(INPUT RECORDS begins)

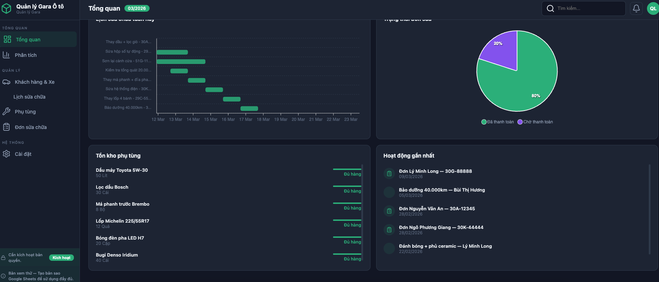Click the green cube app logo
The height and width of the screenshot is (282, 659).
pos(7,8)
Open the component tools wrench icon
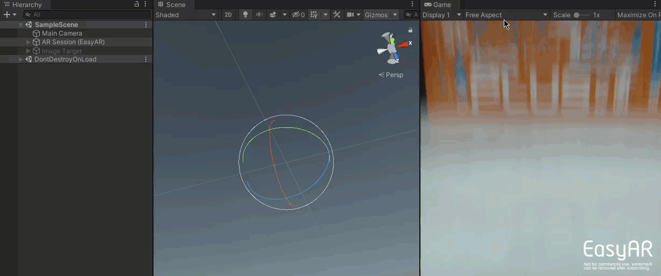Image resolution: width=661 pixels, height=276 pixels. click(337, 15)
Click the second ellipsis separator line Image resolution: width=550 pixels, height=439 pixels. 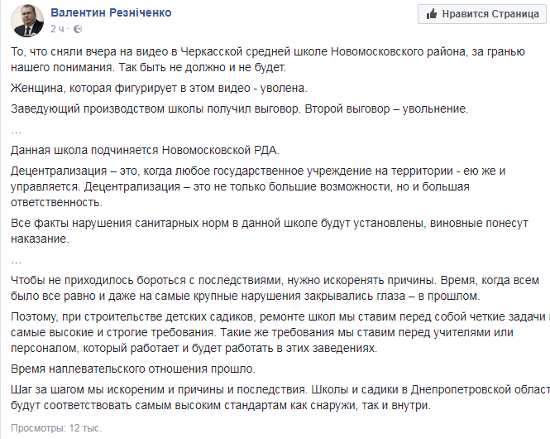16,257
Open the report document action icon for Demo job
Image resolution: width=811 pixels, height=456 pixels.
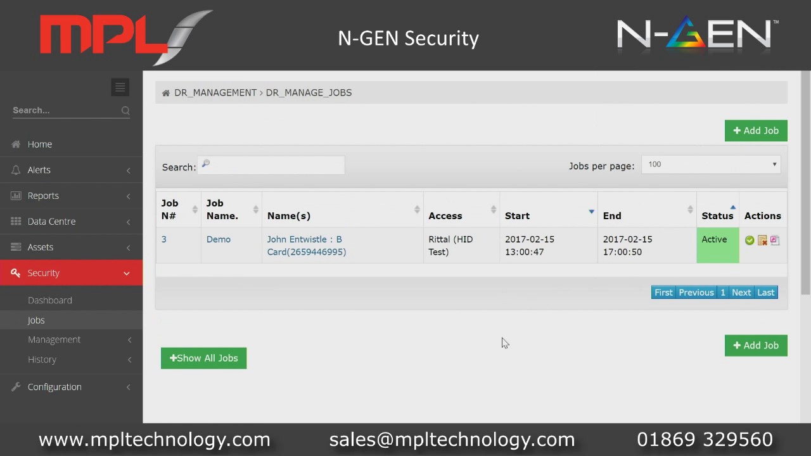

(INPUT RECORDS ends)
(INPUT RECORDS begins)

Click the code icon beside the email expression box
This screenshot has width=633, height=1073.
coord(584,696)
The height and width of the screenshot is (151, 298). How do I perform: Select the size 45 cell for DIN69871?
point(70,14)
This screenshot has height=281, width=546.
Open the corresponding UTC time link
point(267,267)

(INPUT RECORDS ends)

[EXERCISE OBJECTIVE]: All that is wanted is an exact copy of the lines above from the one with "Open the report" through the one with "Image resolution: width=811", with both ends included.

[RESULT FOR THIS TASK]:
Open the report document action icon for Demo job
Image resolution: width=811 pixels, height=456 pixels.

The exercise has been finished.